Walaupun UU tersebut menjamin ketahanan pangan Indonesia, ternyata kondisi pangan Indonesia masih diliputi berbagai persoalan. Diantaranya adalah iklim/cuaca seperti kemarau panjang yang membuat para petani gagal panen.
Di sejumlah daerah, lahan pertanian mulai digantikan oleh perumahan dan gedung. Disinyalir 52 % irigasi pertanian di Indonesia rusak parah. Distribusi pangan yang kurang lancar akibat sarana prasarana yang terbatas dan mahal ditambah lagi penimbunan barang yang dilakukan oleh berbagai pihak yang tidak bertanggung jawab.
Banyaknya pangan impor yang masuk ke Indonesia khususnya setelah Indonesia memberlakukan politik pintu terbuka yang ditandai dengan hadirnya MEA (Masyarakat Ekonomi Eropa). Ini adalah bentuk liberalisasi pangan yang memperparah krisis pangan Indonesia.
Apalagi kebijakan liberalisasi pangan di dukung oleh sejumlah UU pro kapitalis seperti UU No. 1/1967 tentang PMA, UU No. 4/2004 tentang Sumber Daya Air, Perpres 36 dan 65/2006, UU No. 18/2003 tentang perkebunan. Indikasi ini sudah cukup membuktikan bahwa negara sudah tidak serius bahkan abai dalam memenuhi kewajibannya terhadap rakyat atas hak pangan.

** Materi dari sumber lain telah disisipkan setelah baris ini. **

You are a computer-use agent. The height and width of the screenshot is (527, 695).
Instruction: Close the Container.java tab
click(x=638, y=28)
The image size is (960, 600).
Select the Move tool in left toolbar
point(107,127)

Sementara dalam Islam, negara dalam hal ini negara Khilafah punya kewajiban dan tanggung jawab besar untuk menjamin ketersediaan pangan bagi rakyatnya. Negara Khilafah memberlakukan politik pertanian yang bertujuan meningkatkan produksi pertanian dan kebijakan pendistribusian yang adil, sehingga kebutuhan pokok masyarakat pun terpenuhi.
Dalam pandangan Islam, sektor pertanian merupakan salah satu sumber primer ekonomi di samping perindustrian, perdagangan, dan tenaga manusia (jasa). Dengan demikian pertanian merupakan salah satu pilar ekonomi yang apabila permasalahan pertanian tidak dapat dipecahkan, dapat menyebabkan goncangnya perekonomian negara, bahkan akan membuat suatu negara menjadi lemah dan berada dalam ketergantungan pada negara lain.

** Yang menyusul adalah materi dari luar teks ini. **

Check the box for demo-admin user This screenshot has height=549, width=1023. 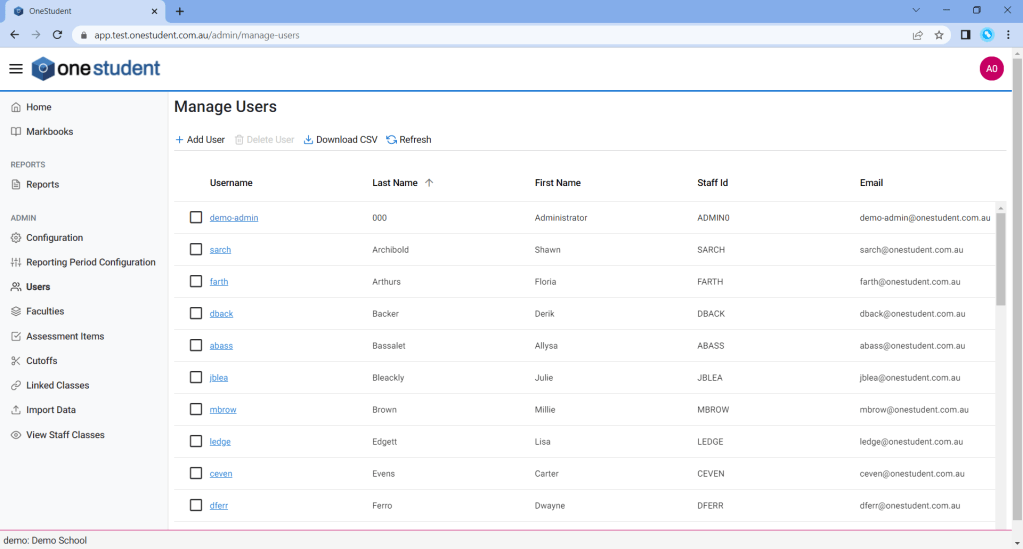pyautogui.click(x=196, y=217)
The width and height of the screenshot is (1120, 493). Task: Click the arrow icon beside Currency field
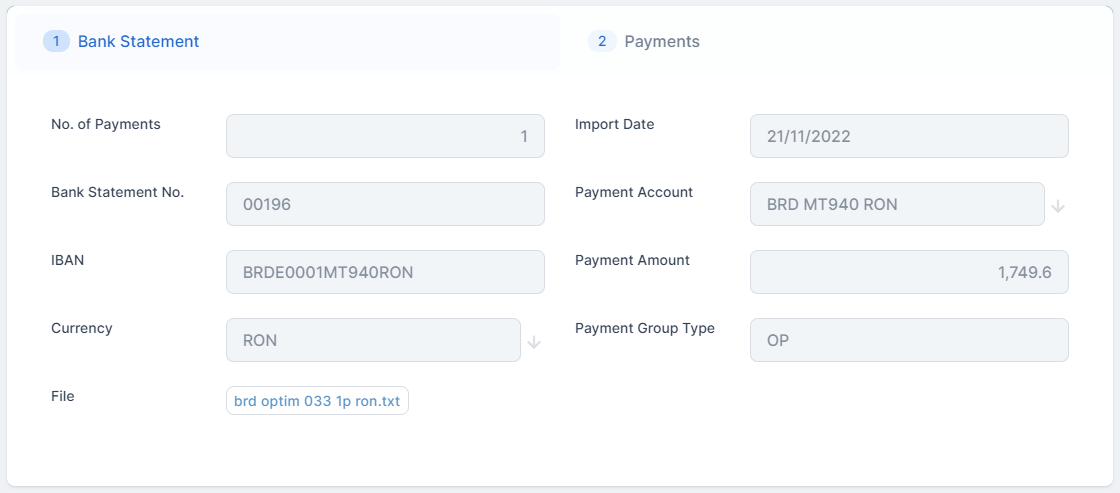pyautogui.click(x=534, y=342)
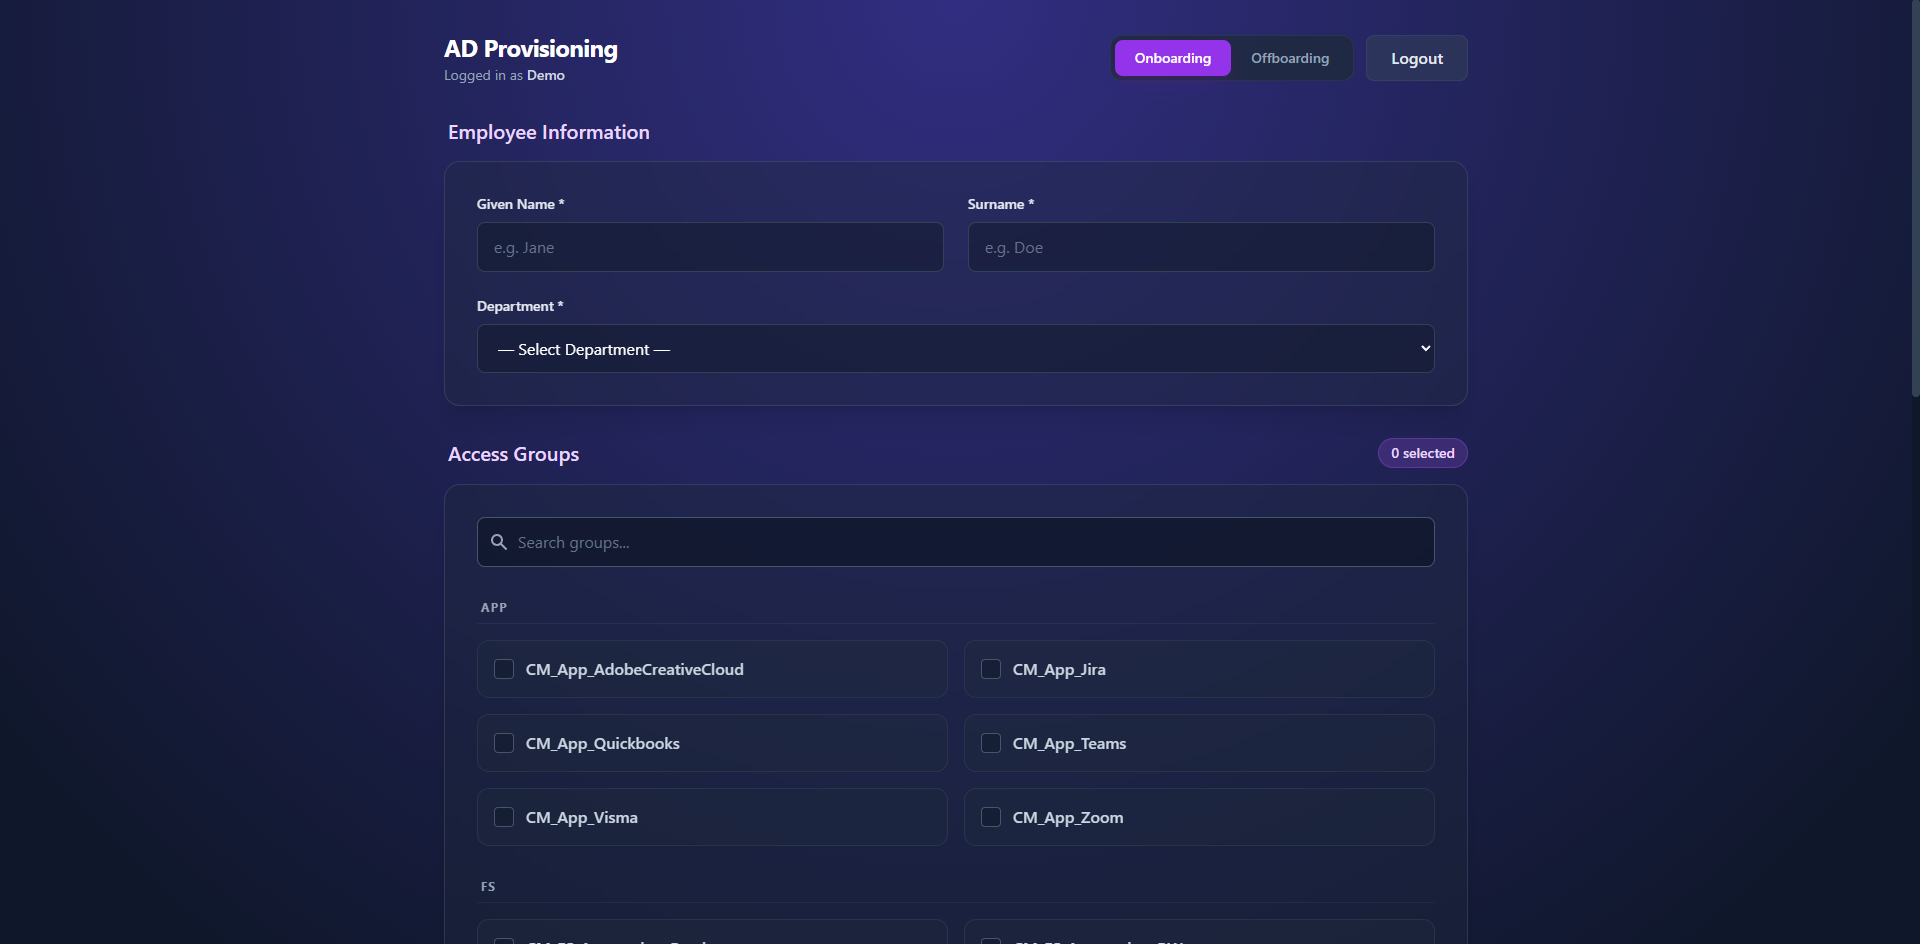Image resolution: width=1920 pixels, height=944 pixels.
Task: Enable the CM_App_AdobeCreativeCloud checkbox
Action: click(504, 668)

Dengan demikian, kebijakan pangan Khilafah harus dijaga dari unsur dominasi dan dikte negara asing, serta dengan mempertimbangkan kelestarian lingkungan ke depan, bukan semata-mata target produksi sebagaimana dalam sistem kapitalisme. Oleh karenanya perhatian khilafah pun akan dicurahkan untuk mengoptimalisasikan pengelolaan pertanian agar kebutuhan pangan rakyat terpenuhi.

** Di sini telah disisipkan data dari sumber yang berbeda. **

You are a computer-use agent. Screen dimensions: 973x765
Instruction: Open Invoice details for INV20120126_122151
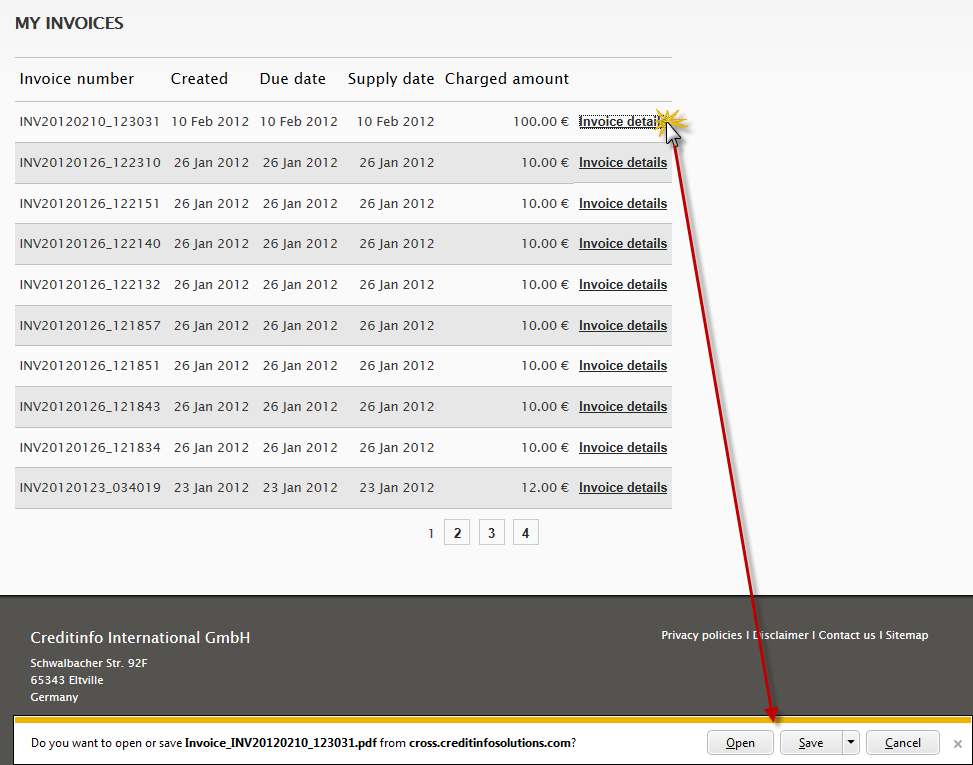pos(622,204)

Langkah optimalisasi pengelolaan ini dilaksanakan dengan beberapa kebijakan yang harus sesuai dengan ketetapan hukum syara, agar kesejahteraan dan keadilan dapat dirasakan oleh seluruh rakyat tanpa terkecuali.
Negara Khilafah memberikan modal bagi siapa saja yang tidak mampu, sebagai hibah (hadiah) bukan sebagai hutang. Umar bin al-Khaththab pernah memberikan harta dari Baitul Maal (kas negara) kepada para petani di Irak, untuk membantu mereka menggarap tanah pertanian serta memenuhi hajat hidup mereka, tanpa imbalan apapun.
Di samping itu, Negara harus melindungi air sebagai milik umum dan sebagai input produksi pertanian. Karenanya, air beserta sarana irigasinya tidak boleh diswastanisasi.
Islam telah memberikan contoh, bagaimana kesigapan negara dalam membantu rakyat yang kelaparan. Khalifah Umar bin Khaththab pernah mengambil sekarung bahan makanan dari Baitul Mal, lalu dipikulnya sendiri untuk diberikan pada keluarga yang sedang menghadapi kelaparan. Inilah wujud tanggung jawab negara dalam menjamin kebutuhan pokok rakyatnya.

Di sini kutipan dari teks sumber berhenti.